Top of SUPPLIED DATA
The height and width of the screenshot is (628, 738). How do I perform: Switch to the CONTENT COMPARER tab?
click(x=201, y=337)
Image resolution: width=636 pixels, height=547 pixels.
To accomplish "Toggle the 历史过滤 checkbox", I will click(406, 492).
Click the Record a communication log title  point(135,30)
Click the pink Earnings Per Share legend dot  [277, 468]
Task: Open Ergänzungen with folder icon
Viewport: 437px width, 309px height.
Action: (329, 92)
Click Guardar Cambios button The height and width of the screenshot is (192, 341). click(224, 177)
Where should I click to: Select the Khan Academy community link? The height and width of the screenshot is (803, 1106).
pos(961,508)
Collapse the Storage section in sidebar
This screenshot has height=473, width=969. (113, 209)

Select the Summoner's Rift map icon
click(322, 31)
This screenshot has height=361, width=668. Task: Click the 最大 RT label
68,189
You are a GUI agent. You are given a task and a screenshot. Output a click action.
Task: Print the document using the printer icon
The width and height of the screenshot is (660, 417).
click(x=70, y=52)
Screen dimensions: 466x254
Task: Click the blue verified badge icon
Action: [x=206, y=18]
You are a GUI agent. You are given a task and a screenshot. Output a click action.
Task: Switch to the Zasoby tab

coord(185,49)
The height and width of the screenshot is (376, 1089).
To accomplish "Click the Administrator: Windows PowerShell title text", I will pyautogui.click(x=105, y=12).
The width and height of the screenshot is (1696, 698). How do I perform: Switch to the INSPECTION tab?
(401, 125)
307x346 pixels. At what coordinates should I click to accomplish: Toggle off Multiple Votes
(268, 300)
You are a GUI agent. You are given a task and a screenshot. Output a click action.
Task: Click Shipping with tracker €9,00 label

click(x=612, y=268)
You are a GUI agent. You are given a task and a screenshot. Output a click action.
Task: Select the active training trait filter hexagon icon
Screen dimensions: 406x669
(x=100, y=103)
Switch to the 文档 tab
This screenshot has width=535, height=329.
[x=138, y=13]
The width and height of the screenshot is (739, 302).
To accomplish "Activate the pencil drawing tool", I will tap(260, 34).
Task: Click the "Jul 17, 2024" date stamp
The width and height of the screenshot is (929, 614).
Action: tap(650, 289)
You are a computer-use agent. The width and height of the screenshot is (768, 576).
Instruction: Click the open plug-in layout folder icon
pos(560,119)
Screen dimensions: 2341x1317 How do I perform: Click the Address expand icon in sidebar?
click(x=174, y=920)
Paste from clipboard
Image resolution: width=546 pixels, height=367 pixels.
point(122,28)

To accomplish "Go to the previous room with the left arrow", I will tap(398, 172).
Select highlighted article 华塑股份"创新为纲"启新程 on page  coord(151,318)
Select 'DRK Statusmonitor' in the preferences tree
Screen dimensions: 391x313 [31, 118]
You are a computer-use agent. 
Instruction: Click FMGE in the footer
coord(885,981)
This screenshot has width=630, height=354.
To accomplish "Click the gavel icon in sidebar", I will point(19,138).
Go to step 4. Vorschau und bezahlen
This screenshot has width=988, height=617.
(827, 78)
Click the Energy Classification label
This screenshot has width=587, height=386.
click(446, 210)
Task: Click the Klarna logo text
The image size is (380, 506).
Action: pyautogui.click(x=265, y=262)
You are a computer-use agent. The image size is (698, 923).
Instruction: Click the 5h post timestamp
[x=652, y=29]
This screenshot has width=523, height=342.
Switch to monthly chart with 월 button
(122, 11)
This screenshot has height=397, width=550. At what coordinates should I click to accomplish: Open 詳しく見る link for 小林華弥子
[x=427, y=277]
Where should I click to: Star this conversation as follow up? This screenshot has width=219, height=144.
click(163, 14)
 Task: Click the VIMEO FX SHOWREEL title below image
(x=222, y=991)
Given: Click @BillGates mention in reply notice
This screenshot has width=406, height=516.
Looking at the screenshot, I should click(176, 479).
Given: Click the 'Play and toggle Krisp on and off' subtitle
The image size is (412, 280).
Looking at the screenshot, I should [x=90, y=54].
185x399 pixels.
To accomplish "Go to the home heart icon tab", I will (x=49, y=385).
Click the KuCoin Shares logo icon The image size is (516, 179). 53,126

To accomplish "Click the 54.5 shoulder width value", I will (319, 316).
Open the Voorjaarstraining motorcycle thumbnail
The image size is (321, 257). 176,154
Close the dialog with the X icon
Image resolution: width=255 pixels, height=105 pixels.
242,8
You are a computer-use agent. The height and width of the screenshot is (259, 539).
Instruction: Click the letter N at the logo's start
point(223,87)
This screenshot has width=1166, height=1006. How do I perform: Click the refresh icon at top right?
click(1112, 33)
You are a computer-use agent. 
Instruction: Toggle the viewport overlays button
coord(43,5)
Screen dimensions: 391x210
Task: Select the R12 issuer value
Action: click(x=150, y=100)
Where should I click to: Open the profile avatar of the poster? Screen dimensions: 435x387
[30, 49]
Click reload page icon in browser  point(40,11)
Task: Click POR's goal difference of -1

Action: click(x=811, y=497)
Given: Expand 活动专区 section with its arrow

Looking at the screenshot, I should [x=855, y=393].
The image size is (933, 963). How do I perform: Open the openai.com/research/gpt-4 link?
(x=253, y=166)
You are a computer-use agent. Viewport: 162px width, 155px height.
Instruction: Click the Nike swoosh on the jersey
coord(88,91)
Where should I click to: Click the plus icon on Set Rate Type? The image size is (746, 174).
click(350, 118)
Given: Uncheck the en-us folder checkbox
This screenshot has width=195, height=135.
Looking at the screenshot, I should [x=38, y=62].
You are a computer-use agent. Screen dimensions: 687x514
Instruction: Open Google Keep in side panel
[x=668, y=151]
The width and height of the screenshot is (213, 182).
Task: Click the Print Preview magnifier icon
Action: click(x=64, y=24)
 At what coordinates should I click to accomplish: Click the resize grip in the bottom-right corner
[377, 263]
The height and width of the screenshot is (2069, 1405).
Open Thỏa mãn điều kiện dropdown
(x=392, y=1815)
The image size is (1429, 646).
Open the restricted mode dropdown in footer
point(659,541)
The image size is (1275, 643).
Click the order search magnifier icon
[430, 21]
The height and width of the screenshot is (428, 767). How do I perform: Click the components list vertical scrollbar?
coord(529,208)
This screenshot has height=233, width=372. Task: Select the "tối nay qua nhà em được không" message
Bottom of SUPPLIED DATA
What is needed is an exact, complete copy of the entries above.

The height and width of the screenshot is (628, 738). How do I perform: Switch to the CONTENT COMPARER tab?
click(x=201, y=337)
Image resolution: width=636 pixels, height=547 pixels.
To accomplish "Toggle the 历史过滤 checkbox", I will click(406, 492).
Click the Record a communication log title  point(135,30)
Click the pink Earnings Per Share legend dot  [277, 468]
Task: Open Ergänzungen with folder icon
Viewport: 437px width, 309px height.
Action: (329, 92)
Click Guardar Cambios button The height and width of the screenshot is (192, 341). click(224, 177)
Where should I click to: Select the Khan Academy community link? The height and width of the screenshot is (803, 1106).
pos(961,508)
Collapse the Storage section in sidebar
This screenshot has height=473, width=969. (113, 209)

Select the Summoner's Rift map icon
click(322, 31)
This screenshot has height=361, width=668. Task: Click the 最大 RT label
68,189
You are a GUI agent. You are given a task and a screenshot. Output a click action.
Task: Print the document using the printer icon
The width and height of the screenshot is (660, 417).
click(x=70, y=52)
Screen dimensions: 466x254
Task: Click the blue verified badge icon
Action: [x=206, y=18]
You are a GUI agent. You are given a task and a screenshot. Output a click action.
Task: Switch to the Zasoby tab

coord(185,49)
The height and width of the screenshot is (376, 1089).
To accomplish "Click the Administrator: Windows PowerShell title text", I will pyautogui.click(x=105, y=12).
The width and height of the screenshot is (1696, 698). How do I perform: Switch to the INSPECTION tab?
(401, 125)
307x346 pixels. At what coordinates should I click to accomplish: Toggle off Multiple Votes
(268, 300)
You are a GUI agent. You are given a task and a screenshot. Output a click action.
Task: Click Shipping with tracker €9,00 label

click(x=612, y=268)
You are a GUI agent. You are given a task and a screenshot. Output a click action.
Task: Select the active training trait filter hexagon icon
Screen dimensions: 406x669
(x=100, y=103)
Switch to the 文档 tab
This screenshot has width=535, height=329.
[x=138, y=13]
The width and height of the screenshot is (739, 302).
To accomplish "Activate the pencil drawing tool", I will tap(260, 34).
Task: Click the "Jul 17, 2024" date stamp
The width and height of the screenshot is (929, 614).
Action: tap(650, 289)
You are a computer-use agent. The width and height of the screenshot is (768, 576).
Instruction: Click the open plug-in layout folder icon
pos(560,119)
Screen dimensions: 2341x1317 How do I perform: Click the Address expand icon in sidebar?
click(x=174, y=920)
Paste from clipboard
Image resolution: width=546 pixels, height=367 pixels.
point(122,28)

To accomplish "Go to the previous room with the left arrow", I will tap(398, 172).
Select highlighted article 华塑股份"创新为纲"启新程 on page  coord(151,318)
Select 'DRK Statusmonitor' in the preferences tree
Screen dimensions: 391x313 [31, 118]
You are a computer-use agent. 
Instruction: Click FMGE in the footer
coord(885,981)
This screenshot has width=630, height=354.
To accomplish "Click the gavel icon in sidebar", I will point(19,138).
Go to step 4. Vorschau und bezahlen
This screenshot has width=988, height=617.
(827, 78)
Click the Energy Classification label
This screenshot has width=587, height=386.
click(446, 210)
Task: Click the Klarna logo text
The image size is (380, 506).
Action: pyautogui.click(x=265, y=262)
You are a computer-use agent. The image size is (698, 923).
Instruction: Click the 5h post timestamp
[x=652, y=29]
This screenshot has width=523, height=342.
Switch to monthly chart with 월 button
(122, 11)
This screenshot has height=397, width=550. At what coordinates should I click to accomplish: Open 詳しく見る link for 小林華弥子
[x=427, y=277]
Where should I click to: Star this conversation as follow up? This screenshot has width=219, height=144.
click(163, 14)
 Task: Click the VIMEO FX SHOWREEL title below image
(x=222, y=991)
Given: Click @BillGates mention in reply notice
This screenshot has width=406, height=516.
Looking at the screenshot, I should click(176, 479).
Given: Click the 'Play and toggle Krisp on and off' subtitle
The image size is (412, 280).
Looking at the screenshot, I should [x=90, y=54].
185x399 pixels.
To accomplish "Go to the home heart icon tab", I will (x=49, y=385).
Click the KuCoin Shares logo icon The image size is (516, 179). 53,126

To accomplish "Click the 54.5 shoulder width value", I will (319, 316).
Open the Voorjaarstraining motorcycle thumbnail
The image size is (321, 257). 176,154
Close the dialog with the X icon
Image resolution: width=255 pixels, height=105 pixels.
242,8
You are a computer-use agent. The height and width of the screenshot is (259, 539).
Instruction: Click the letter N at the logo's start
point(223,87)
This screenshot has width=1166, height=1006. How do I perform: Click the refresh icon at top right?
click(1112, 33)
You are a computer-use agent. 
Instruction: Toggle the viewport overlays button
coord(43,5)
Screen dimensions: 391x210
Task: Select the R12 issuer value
Action: click(x=150, y=100)
Where should I click to: Open the profile avatar of the poster? Screen dimensions: 435x387
[30, 49]
Click reload page icon in browser  point(40,11)
Task: Click POR's goal difference of -1

Action: click(x=811, y=497)
Given: Expand 活动专区 section with its arrow

Looking at the screenshot, I should [x=855, y=393].
The image size is (933, 963). How do I perform: Open the openai.com/research/gpt-4 link?
(x=253, y=166)
You are a computer-use agent. Viewport: 162px width, 155px height.
Instruction: Click the Nike swoosh on the jersey
coord(88,91)
Where should I click to: Click the plus icon on Set Rate Type? The image size is (746, 174).
click(350, 118)
Given: Uncheck the en-us folder checkbox
This screenshot has width=195, height=135.
Looking at the screenshot, I should [x=38, y=62].
You are a computer-use agent. Screen dimensions: 687x514
Instruction: Open Google Keep in side panel
[x=668, y=151]
The width and height of the screenshot is (213, 182).
Task: Click the Print Preview magnifier icon
Action: click(x=64, y=24)
 At what coordinates should I click to accomplish: Click the resize grip in the bottom-right corner
[377, 263]
The height and width of the screenshot is (2069, 1405).
Open Thỏa mãn điều kiện dropdown
(x=392, y=1815)
The image size is (1429, 646).
Open the restricted mode dropdown in footer
point(659,541)
The image size is (1275, 643).
Click the order search magnifier icon
[430, 21]
The height and width of the screenshot is (428, 767). How do I perform: Click the components list vertical scrollbar?
coord(529,208)
This screenshot has height=233, width=372. Task: Select the "tối nay qua nhà em được không" message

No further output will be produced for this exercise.